深月先生に確かめようと、私達は医務室へと行ったが、先生はいなかった。
日記が置かれていたので読んでみる。
そこには、深月が殺人蜂を開発したこと、そして、蜂の餌を供給するため、乗組員の命を狙っていることが
克明に書かれていた。
私と岩さんとで、ストアに行き、木箱を開けてみると、そこには金井の死体と、それに群がる大量の殺人蜂があった。
そこへ、深月がやってきた。深月は、近藤が殺人蜂に腕を刺されて死んだこと、証拠隠滅のために腕を切り落としたこと、
そして、金井を殺したことを告白した。
深月は私達に拳銃を向けてきた。私達はストアから逃げようとして、木箱にぶつかった。
木箱の蓋が開いて蜂が飛び出し、深月に襲い掛かった。
ストアから逃げ出し扉を閉め、殺虫剤やら消火器やらを噴霧したあと扉を開けると、深月は死んでいた。


363 :夜光虫:2008/01/19(土) 04:18:26 ID:MZVE4Su80
鳩の血―ピジョン・ブラッド―編
私は翌日に備えるため、早めに寝ることにした。
翌朝、私は珍しく機関室まで見回りに行った。ふと、足元に気配を感じた。
そこはこの船に4つあるタンクルームの一つだった。
私はハッチを開け、タンクルームへ降りて行った。懐中電灯で辺りを照らす。
すると、そこには、年の頃二十五、六歳といった美しい女性が居た。
褐色の肌に堀の深い顔立ち。指にトカゲを模した指輪をはめ、サリーを身にまとっている。
彼女はカタコトの日本語で喋りだした。
「この船はインドを通ると聞きました。お願いです、インドまで連れて行ってください」
彼女は悪い人に騙されて日本に連れてこられたのだという。帰ろうにもパスポートがないらしい。
しかし、これは密航だ。密航者を見つけたら、航海を止めなくてはならない。何てことをしてくれたんだ!
私はダメだと答えたが、彼女は持っていた皮袋を差し出した。
その中には、ダイヤ、サファイア、エメラルド・・・色とりどりの宝石が入っていた。
そんな賄賂には応じられないと突っ返そうとしたとき、私の目を赤い光が射る。
彼女の胸に、10カラットもあろうかという大きなルビーが光っていた。
それは、「鳩の血」と言われる最高級の色のものだった。
友香の誕生石はルビーだったな、これはいいお土産になるな、と思いながら、
私はそのルビーをよこせば許してやると言った。
しかし彼女は、家宝なのでこれだけは譲れないと言い張った。私と彼女は揉み合いになり、
彼女は頭を打って倒れた。息をしていない!
私はストアからビニールシートを持ってきて、彼女の死体にかぶせ、タンクルームを後にした。
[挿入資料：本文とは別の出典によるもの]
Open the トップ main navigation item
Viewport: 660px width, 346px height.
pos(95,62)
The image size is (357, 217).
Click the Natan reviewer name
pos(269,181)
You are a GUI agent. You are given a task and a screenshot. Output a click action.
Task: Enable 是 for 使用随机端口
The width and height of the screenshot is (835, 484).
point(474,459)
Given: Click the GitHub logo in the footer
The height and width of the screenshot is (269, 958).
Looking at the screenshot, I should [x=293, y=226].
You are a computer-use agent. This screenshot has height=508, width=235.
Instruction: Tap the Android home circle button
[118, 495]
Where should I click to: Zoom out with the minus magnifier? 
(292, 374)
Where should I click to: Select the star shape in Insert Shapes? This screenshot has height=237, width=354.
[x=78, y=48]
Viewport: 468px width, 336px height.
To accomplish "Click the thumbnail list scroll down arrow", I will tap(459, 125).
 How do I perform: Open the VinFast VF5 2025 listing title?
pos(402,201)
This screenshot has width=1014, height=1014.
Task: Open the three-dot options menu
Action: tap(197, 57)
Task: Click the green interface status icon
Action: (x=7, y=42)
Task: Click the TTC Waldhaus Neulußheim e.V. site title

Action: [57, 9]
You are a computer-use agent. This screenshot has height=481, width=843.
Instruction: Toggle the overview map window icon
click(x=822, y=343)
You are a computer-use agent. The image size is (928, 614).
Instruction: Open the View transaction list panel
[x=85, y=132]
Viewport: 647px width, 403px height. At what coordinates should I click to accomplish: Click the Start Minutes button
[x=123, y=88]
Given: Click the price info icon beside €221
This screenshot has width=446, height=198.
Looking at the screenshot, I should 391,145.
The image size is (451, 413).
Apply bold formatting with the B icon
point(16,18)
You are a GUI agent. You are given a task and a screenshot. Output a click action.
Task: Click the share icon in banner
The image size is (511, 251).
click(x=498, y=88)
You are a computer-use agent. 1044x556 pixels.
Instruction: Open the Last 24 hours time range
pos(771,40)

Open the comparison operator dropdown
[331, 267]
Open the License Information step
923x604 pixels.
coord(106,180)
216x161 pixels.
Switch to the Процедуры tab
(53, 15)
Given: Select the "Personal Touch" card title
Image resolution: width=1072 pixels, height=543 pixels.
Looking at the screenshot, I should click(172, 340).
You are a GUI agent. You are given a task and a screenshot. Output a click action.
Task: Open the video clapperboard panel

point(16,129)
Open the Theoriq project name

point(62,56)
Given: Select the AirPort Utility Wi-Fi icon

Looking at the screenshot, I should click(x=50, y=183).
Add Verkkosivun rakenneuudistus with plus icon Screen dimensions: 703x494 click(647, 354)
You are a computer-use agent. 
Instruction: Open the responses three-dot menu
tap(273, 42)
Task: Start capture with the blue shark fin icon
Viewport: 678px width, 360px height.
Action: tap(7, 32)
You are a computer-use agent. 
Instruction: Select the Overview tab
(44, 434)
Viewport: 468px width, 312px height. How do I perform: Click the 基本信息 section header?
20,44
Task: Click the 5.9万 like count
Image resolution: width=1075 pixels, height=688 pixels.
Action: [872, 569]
私がこの手で彼女を・・・そう思うと、仕事にならない。私は頭痛がすると言い訳し、船長室に閉じこもった。
いつの間にか眠ってしまったようだ。友香の夢を見ていた。
メッセンジャーボーイが扉を叩いていた。外は大時化になっていた。
操舵室に行くと、三谷と末吉が何やら相談している。
三谷は、船の揺れがひどくなってきたので、タンクルームに海水を入れて安定させようと提案した。
タンクルームに水・・・いけない、あそこには彼女の死体が。なんとかしないと。
私は急いでタンクルームに降りた。彼女の死体はまだそこにあった。が、動かされた形跡がある。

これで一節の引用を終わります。